Solskjær taking his love for the FA Cup to the United dugout
Interim manager has many good memories of the competition from his playing days
Ole Gunnar Solskjaer and Ronny Johnson of Manchester United celebrate in the dressing room with the FA Cup after the 1999 final win over Newcastle. Photo: John Peters/Manchester United via Getty Images
Ole Gunnar Solskjær has always loved the FA Cup – he rates walking out at Wembley in 1999 as highly as all the other memories from that year because the Cup final on television was always an event when growing up in Norway – and he is equally happy to be renewing a rivalry with Arsenal that is just as fondly remembered.
“The games against Arsenal were the fiercest battles we had during my time in England, ” Manchester United’s caretaker manager said. “They won the double, we won the treble and the games were just fantastic because they were the two top teams. We had a great team and they had a very good one. It was a special rivalry and I’m not sure the Premier League has seen anything like it since, although perhaps Manchester City and Liverpool at the moment are close.

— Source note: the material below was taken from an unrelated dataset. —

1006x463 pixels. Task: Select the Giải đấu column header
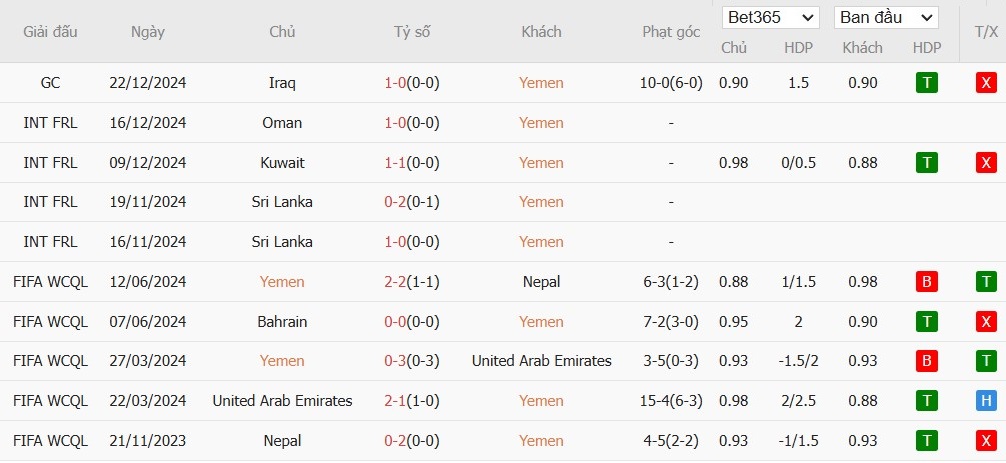(50, 31)
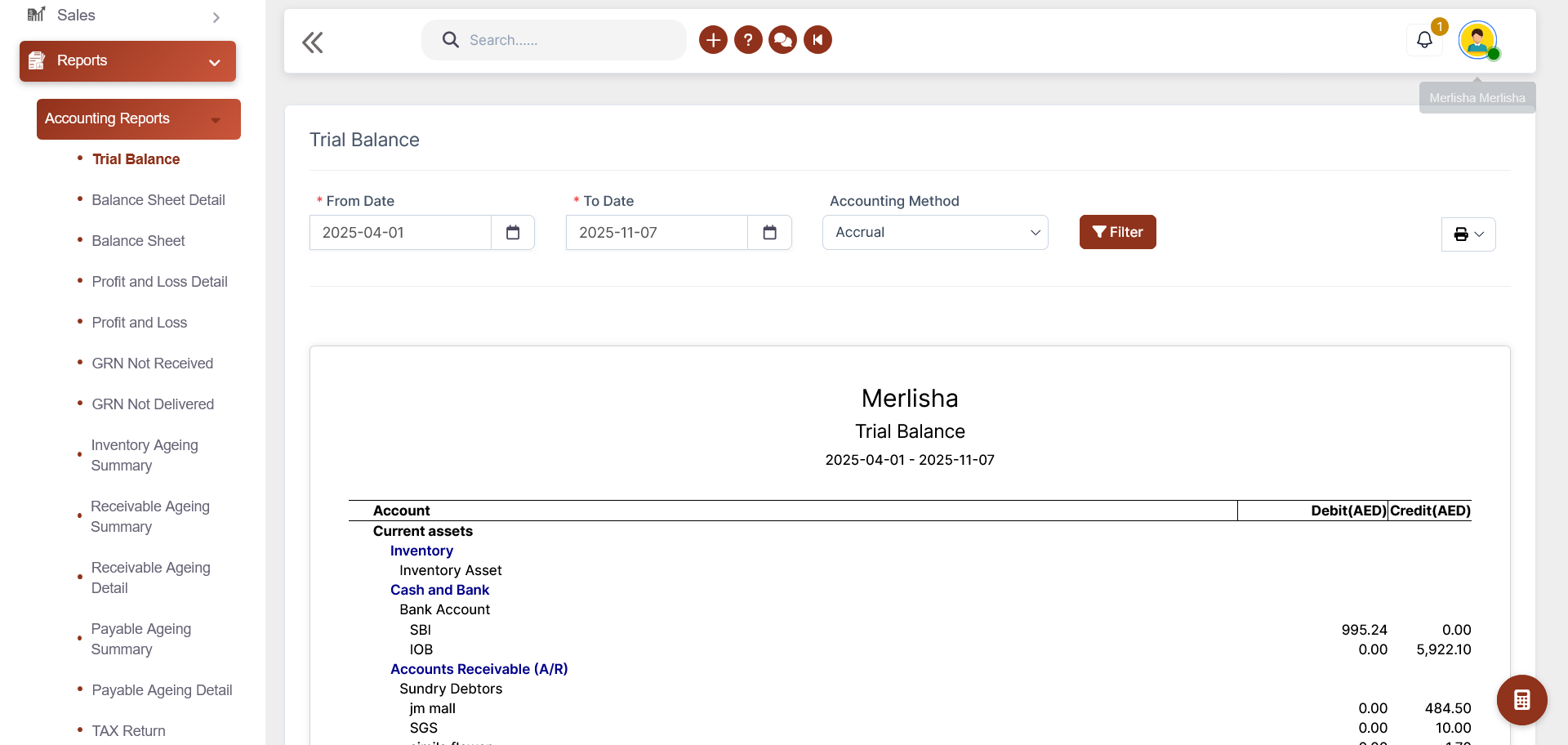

“We’ll have to wait and see how long that lasts, because we are hoping to get up to that level again soon. Twenty years ago it was just us and Arsenal for a long time, going at each other, going for the title. It was just between the two of us until José came along with Chelsea, I can’t remember any other challengers. Maybe one year Liverpool were half close but that was it.”
So intense was the rivalry that Solskjær was astonished to see Roy Keane and Patrick Vieira make a television programme together a few years ago, when in their playing days they were more famous for being at each other’s throats. “I couldn’t believe that,” he said. “They used to be fighting all the time. There was a nice little fight in the tunnel in that 4-2 game where John O’Shea scored the winning goal [February 2005], but whenever we played Arsenal in those days there were fights in the tunnels and on the pitch. It was just everything I loved about football, that passion is part of the game. I hope the next game is as good as some of the ones we have had.”
In terms of FA Cup meetings the one everyone remembers most vividly is the semi-final in 1999, with its replay, Peter Schmeichel penalty save and Ryan Giggs’s stunning winner. Solskjær played in both, though had been substituted by the time Giggs went on his slaloming run in extra-time at Villa Park. “I watched that goal from the sidelines, but the two sides were so evenly matched we all knew it was such an important game,” he recalled. “I firmly believe that Peter saving that penalty from Dennis Bergkamp gave us the impetus to go on and win the treble. If Bergkamp had scored I think Arsenal would have won the double. That’s how small the margins were, and that is why it is still a standout memory for me.”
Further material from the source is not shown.